(Exercise inputs)
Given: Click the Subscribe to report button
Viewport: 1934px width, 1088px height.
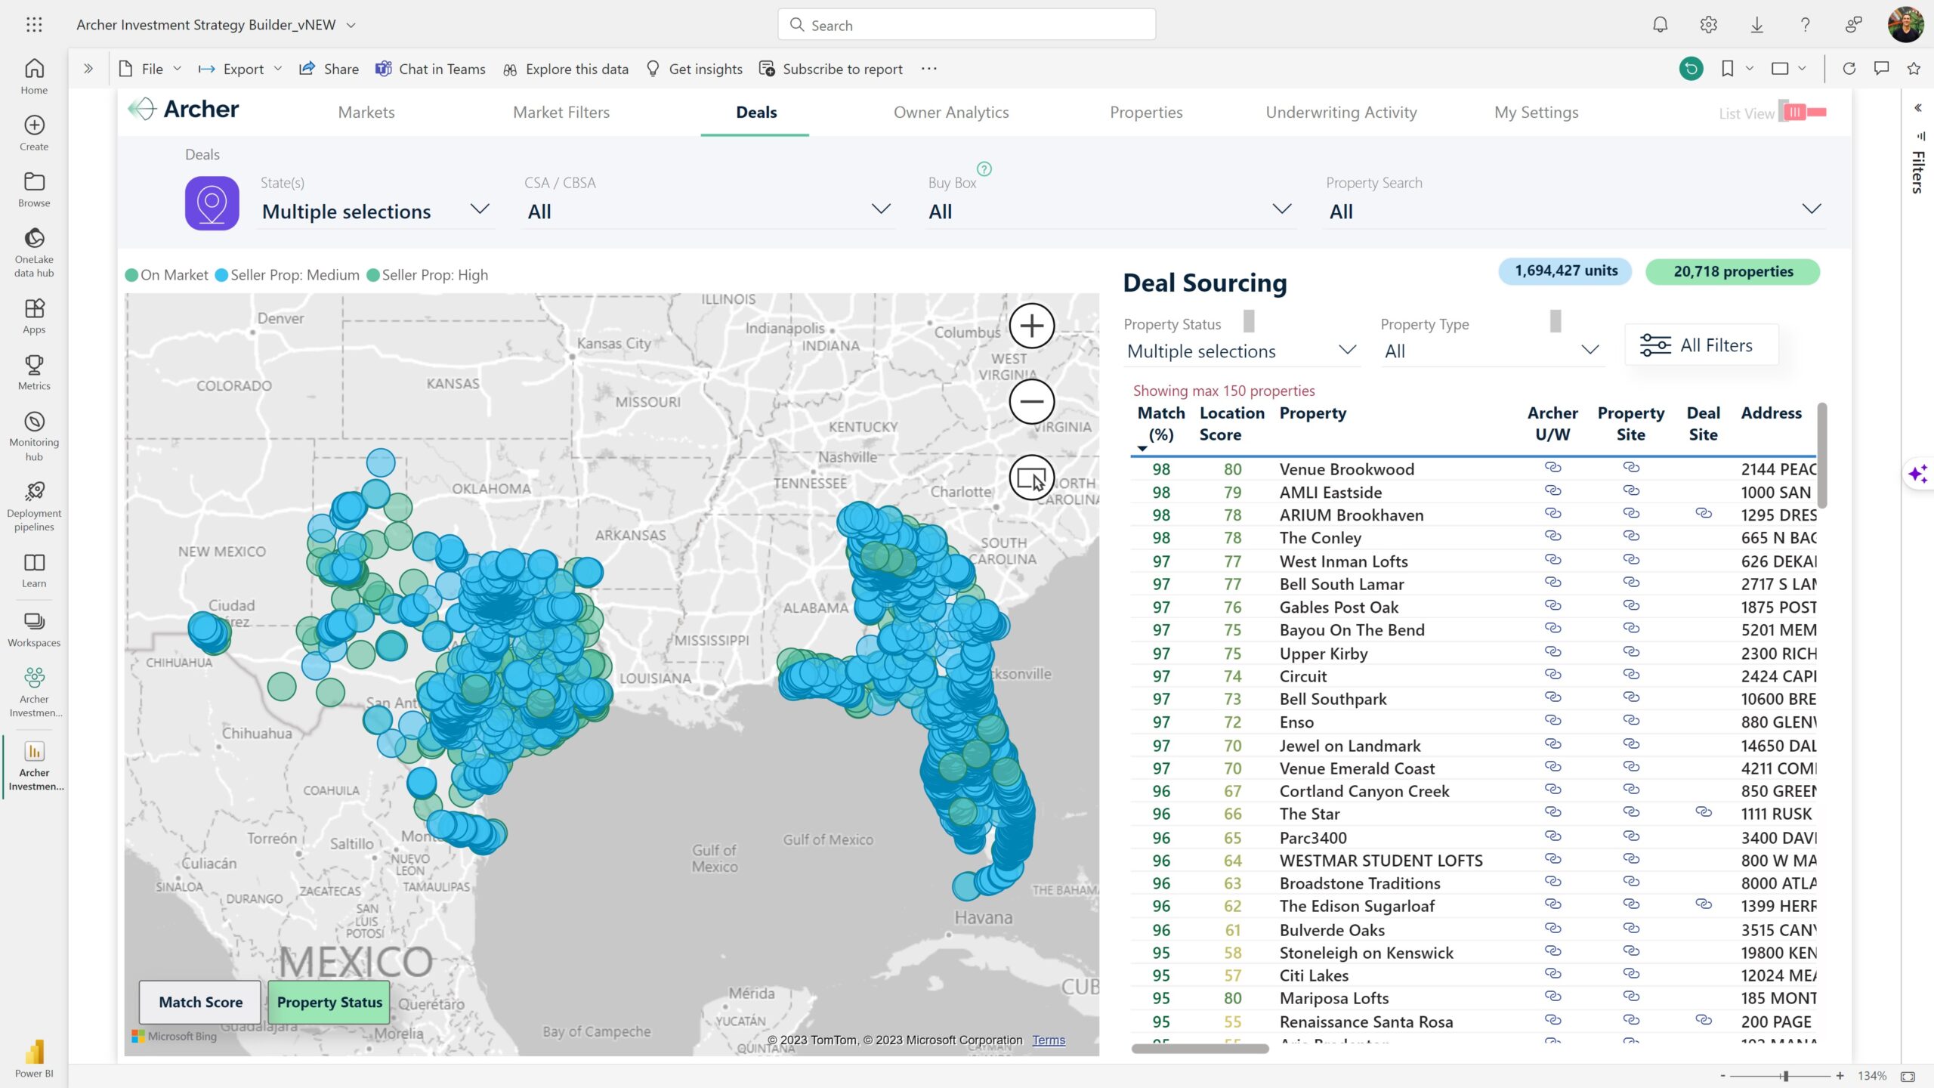Looking at the screenshot, I should (x=831, y=69).
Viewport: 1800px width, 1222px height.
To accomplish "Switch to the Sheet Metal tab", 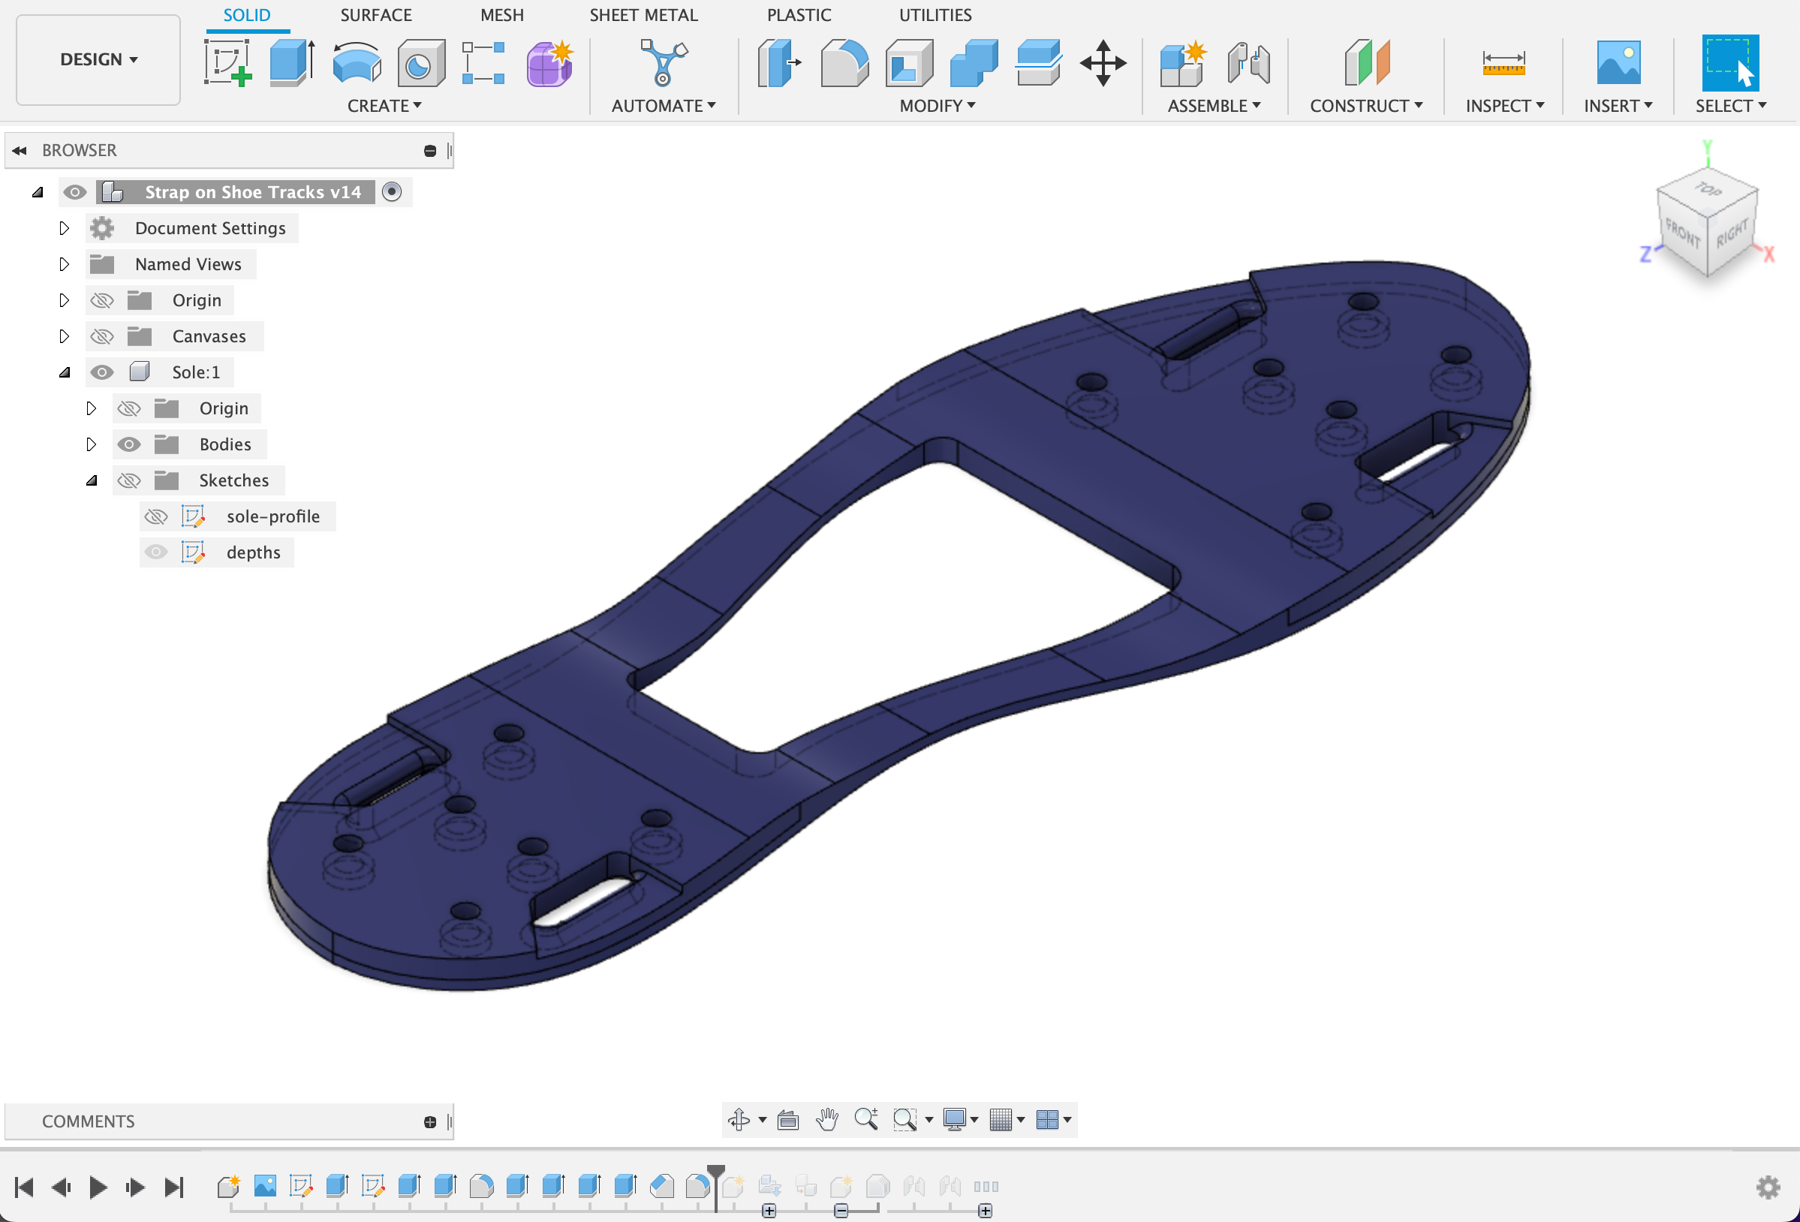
(End Exercise inputs)
* [Your goal]: All records must be output exactly as they are, except for the pictures, which are left out.

* [Task solution]:
Given: Click the Subscribe to report button
Viewport: 1934px width, 1088px height.
Looking at the screenshot, I should (x=831, y=69).
Viewport: 1800px width, 1222px height.
To accomplish "Switch to the Sheet Metal tab", 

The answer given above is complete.